Washington Times on April 19, 2015, reported on Republican presidential candidate Sen. Marco Rubio, Florida Republican, suggesting that as an oil-rich country, Iran does not seek uranium enrichment capability for energy, but rather for military might. (Associated Press). Excerpts below:

Sen. Marco Rubio polished off his first week as a 2016 candidate on April 19 by saying Iran could face war unless it abandons all hope of developing a nuclear bomb, offering a dose of tough talk days after congressional Democrats struck a deal with Republicans to give Congress a say over an emerging deal between the Islamic Republic and the White House.

The Florida Republican said the best way to thwart Iran is to leave unilateral and international sanctions in place.

“You combine that with a very clear demarcation to the Iranian regime. And that is this. If you cross this threshold, you will face military action on the part of the United States,” he told CBS’s “Face the Nation” program. “We don’t want that to happen. But the risk of a nuclear Iran is so great that that option must be on the table.”

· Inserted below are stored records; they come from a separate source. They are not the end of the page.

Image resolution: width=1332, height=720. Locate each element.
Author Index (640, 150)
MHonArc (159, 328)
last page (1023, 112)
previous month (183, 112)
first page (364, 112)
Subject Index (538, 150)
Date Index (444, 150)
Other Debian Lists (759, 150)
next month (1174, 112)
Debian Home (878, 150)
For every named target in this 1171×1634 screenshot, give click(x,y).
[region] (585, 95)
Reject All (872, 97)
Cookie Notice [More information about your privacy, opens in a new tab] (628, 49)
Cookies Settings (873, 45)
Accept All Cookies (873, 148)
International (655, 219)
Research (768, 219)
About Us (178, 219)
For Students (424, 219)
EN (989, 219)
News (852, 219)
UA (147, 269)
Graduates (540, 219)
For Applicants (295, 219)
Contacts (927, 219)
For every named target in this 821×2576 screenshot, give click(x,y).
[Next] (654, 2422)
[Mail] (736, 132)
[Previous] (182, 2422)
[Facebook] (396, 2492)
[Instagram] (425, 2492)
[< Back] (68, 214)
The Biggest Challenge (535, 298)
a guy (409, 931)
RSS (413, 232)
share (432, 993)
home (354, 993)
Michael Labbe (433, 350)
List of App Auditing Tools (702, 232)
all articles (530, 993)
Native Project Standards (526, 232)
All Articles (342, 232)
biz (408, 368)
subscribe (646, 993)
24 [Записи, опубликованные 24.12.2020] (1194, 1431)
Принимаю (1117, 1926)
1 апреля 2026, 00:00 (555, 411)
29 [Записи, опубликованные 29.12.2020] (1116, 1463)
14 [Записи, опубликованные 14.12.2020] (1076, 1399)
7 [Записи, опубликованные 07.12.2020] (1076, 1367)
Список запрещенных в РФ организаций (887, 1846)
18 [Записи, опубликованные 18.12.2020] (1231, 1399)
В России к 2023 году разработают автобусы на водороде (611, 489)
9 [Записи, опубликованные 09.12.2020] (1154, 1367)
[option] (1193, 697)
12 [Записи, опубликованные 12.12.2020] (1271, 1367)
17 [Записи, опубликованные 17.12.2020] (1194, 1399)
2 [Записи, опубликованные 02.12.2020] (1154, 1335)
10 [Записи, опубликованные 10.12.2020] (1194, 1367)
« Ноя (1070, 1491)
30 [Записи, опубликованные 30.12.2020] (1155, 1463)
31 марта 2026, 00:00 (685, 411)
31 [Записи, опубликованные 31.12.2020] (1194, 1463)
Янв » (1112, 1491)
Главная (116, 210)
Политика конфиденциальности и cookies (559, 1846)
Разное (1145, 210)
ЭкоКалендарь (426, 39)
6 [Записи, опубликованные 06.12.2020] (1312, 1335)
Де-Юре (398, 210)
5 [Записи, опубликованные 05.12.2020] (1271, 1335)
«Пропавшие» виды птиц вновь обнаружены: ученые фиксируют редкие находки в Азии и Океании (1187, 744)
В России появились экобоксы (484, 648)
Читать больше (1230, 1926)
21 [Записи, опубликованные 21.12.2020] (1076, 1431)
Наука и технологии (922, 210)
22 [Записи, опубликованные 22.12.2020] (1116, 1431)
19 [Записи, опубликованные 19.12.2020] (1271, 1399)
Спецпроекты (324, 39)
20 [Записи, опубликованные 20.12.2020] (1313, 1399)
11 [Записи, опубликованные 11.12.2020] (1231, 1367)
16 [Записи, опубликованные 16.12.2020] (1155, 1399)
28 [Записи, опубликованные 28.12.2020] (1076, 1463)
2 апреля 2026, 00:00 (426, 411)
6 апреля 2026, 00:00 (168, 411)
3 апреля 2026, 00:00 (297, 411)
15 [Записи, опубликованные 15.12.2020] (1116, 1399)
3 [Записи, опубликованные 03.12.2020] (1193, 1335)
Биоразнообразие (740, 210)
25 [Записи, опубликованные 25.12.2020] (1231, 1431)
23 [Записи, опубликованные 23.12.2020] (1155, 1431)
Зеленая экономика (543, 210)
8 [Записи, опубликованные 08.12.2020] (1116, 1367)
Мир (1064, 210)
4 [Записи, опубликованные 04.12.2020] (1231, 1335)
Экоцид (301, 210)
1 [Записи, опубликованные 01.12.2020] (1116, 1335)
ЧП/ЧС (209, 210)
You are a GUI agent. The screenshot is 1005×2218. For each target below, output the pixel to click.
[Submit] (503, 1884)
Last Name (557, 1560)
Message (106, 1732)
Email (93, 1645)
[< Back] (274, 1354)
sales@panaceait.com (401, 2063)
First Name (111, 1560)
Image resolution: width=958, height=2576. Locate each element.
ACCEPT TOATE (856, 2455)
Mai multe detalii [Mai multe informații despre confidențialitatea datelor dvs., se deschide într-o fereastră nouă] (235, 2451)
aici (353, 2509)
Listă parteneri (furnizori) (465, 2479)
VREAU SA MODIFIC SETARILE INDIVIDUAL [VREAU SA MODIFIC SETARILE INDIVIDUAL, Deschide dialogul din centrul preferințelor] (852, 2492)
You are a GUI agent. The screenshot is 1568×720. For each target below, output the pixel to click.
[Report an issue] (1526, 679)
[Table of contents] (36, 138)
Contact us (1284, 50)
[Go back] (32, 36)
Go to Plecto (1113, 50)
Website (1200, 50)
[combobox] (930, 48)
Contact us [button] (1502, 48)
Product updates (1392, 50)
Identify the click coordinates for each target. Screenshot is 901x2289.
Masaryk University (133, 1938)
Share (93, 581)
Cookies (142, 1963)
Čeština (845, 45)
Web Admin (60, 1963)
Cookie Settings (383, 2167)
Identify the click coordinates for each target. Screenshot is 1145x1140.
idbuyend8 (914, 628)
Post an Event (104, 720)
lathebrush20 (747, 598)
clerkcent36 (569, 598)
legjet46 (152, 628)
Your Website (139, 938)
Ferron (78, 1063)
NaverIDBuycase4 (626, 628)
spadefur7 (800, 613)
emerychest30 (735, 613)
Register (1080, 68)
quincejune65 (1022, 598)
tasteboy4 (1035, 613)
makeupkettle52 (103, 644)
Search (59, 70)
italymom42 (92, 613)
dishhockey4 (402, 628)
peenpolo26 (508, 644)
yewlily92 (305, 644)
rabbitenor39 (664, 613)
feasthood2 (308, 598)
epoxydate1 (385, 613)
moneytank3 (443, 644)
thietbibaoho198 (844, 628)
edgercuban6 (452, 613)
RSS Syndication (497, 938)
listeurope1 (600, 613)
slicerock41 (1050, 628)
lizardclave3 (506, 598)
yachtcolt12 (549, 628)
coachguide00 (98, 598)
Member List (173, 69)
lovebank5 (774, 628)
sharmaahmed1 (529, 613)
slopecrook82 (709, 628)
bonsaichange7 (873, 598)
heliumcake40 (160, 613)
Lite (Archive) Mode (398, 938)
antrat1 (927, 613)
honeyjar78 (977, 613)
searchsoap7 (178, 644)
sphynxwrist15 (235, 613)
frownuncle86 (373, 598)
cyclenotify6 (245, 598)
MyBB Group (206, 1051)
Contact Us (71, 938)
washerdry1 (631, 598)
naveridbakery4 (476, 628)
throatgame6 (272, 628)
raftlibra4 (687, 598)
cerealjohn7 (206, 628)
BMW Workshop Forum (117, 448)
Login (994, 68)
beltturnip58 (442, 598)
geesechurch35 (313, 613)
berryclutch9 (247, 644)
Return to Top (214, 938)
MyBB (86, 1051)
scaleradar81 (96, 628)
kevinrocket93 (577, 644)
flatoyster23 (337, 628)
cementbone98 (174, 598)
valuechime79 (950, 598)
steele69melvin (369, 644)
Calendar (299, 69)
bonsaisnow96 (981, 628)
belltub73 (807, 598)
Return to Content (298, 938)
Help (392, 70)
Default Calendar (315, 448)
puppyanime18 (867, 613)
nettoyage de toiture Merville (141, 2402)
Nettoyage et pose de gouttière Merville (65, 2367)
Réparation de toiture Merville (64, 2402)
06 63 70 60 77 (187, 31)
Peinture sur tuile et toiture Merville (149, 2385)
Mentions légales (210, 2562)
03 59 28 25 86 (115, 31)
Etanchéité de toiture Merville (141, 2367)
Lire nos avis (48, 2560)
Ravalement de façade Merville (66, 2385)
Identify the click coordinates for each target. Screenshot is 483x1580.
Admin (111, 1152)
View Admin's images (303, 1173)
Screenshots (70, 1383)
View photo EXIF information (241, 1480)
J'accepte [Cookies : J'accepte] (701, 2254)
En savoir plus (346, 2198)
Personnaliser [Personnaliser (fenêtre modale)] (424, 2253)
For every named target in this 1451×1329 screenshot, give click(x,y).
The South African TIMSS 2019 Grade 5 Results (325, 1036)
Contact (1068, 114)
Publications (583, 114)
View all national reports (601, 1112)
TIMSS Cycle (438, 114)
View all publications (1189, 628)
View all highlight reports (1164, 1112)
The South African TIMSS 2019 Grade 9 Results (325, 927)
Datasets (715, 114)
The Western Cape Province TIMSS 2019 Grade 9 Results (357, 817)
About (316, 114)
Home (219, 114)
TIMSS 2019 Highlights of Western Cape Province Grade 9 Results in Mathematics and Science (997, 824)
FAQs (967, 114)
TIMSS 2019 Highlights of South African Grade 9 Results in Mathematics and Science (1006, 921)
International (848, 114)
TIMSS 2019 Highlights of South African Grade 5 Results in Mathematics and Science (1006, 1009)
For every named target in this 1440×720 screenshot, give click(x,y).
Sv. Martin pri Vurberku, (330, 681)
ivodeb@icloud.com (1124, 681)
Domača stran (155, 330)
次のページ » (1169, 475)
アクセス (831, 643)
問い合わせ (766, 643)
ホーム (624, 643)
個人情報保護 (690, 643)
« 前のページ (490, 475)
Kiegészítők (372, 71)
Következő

The Senate Foreign Relations Committee cleared a calibrated approach to the ongoing negotiations last week, with Republicans and Democrats unanimously approving a bill that would force any Iran nuclear deal to be submitted to Congress.

Sen. Lindsey Graham, South Carolina Republican, was more direct, saying the president is heading down a dead-end road with Iran, as Capitol Hill moves to have a say in the pact.

“I think Barack Obama’s deal is deteriorating before our eyes,” he told “Fox News Sunday,” adding there’s not a “snowball’s chance” the current deal would earn Congress‘ blessing.

Rubio, meanwhile, suggested Iran is an oil-rich country that does not seek uranium enrichment capability for energy, but rather military might.

“If we don’t do it, someone else will,” he said. “The Saudis are not going to sit there and watch Iran build a Shia bomb without a Sunni bomb.”